FASCINATING but frustrating polemic suggests legalisation is the answer to all society’s ills
Chasing The Scream
To make the world a better place, argues Johann Hari in this fascinating but frustrating polemic, there’s one change in the law that would work everywhere. It would empty jails of people needlessly there, reduce HIV transmission and drug overdoses, put an end to a vast amount of violent crime, and restore trust in the police.
All we’ve got to do is legalise drugs. Once we’ve done that, adults will switch to softer drugs, children will find it harder to start taking them, and addicts will be cared for instead of shamed, and find it easier to give up their habit. Ultimately, drugs will become boring, and when that happens the war on them will finally be won.
The first thing to be said is that Hari has talked to some truly amazing people in the three years he spent researching this. In Portugal, he meets Joao Goulao, who decriminalised possession of all drugs in 2001 (though selling them is still illegal), since when drug abuse stats have plummeted. Firms get tax breaks if they employ former addicts and pure drugs are supplied in special clinics to the 10 per cent who can’t give up. If the war on drugs is ending anywhere, Hari says, it’s here: not even the right-wing parties want to turn back the clock on drugs reform.
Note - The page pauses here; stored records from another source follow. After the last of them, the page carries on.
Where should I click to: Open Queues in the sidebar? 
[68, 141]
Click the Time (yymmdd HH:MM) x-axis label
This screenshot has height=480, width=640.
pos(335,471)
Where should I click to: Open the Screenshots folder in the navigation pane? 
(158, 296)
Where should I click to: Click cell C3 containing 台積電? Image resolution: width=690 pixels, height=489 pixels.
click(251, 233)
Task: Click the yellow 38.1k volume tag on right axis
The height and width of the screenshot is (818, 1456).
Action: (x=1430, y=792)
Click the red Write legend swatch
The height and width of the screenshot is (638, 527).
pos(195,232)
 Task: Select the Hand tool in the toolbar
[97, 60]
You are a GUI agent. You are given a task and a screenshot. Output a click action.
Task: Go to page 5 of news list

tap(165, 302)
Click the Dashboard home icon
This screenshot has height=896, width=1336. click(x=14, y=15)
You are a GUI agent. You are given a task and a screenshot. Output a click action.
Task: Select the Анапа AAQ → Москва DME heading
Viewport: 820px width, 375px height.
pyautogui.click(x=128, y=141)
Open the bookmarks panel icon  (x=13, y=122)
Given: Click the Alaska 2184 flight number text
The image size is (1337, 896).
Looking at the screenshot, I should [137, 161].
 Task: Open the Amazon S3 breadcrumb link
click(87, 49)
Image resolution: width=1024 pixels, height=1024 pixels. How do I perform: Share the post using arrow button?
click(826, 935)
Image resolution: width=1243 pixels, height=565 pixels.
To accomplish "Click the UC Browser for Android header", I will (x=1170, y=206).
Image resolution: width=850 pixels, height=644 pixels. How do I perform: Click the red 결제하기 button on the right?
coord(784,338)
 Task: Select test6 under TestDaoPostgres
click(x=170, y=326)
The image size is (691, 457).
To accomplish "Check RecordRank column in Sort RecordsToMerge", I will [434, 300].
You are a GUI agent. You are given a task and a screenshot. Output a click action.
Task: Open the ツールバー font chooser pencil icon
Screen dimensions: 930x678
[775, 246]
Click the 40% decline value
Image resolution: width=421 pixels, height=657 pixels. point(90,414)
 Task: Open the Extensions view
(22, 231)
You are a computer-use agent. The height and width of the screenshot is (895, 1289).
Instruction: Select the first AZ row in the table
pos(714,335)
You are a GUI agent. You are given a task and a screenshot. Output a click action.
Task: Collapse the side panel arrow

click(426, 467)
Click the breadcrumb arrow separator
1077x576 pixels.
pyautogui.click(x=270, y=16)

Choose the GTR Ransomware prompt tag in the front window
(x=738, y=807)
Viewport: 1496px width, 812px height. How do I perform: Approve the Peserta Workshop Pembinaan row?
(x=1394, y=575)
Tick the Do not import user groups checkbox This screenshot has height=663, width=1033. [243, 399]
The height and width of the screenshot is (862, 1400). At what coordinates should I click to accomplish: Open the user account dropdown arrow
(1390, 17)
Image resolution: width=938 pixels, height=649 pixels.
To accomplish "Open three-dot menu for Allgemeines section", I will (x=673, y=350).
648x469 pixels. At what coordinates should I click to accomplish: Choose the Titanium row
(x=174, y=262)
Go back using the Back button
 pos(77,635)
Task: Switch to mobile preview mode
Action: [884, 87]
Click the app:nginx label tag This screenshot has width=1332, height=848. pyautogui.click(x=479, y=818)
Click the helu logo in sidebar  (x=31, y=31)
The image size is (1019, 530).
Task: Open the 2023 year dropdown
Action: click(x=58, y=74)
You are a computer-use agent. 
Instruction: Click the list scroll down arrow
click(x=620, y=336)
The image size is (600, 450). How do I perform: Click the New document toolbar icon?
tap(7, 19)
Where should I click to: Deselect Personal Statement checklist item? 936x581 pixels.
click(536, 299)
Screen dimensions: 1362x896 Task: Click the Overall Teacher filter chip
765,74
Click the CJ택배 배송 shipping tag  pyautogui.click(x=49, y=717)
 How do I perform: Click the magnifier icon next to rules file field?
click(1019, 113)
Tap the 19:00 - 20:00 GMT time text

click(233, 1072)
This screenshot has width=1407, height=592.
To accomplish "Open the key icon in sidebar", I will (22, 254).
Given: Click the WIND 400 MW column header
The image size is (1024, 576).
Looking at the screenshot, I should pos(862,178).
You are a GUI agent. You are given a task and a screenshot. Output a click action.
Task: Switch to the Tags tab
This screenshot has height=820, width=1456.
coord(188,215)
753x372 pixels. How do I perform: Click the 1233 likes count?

In Uruguay, he meets Jose Mujica, the president and former guerrilla leader who lived in his tin shack rather than the presidential palace. In 2013, partly to make sure that the drugs cartels in neighbouring Panama didn’t move into his country, and partly because he realised that the war on drugs had already been tried in vain for 100 years, Mujica ensured that his country became the world’s first to make it legal to grow, sell and consume marijuana.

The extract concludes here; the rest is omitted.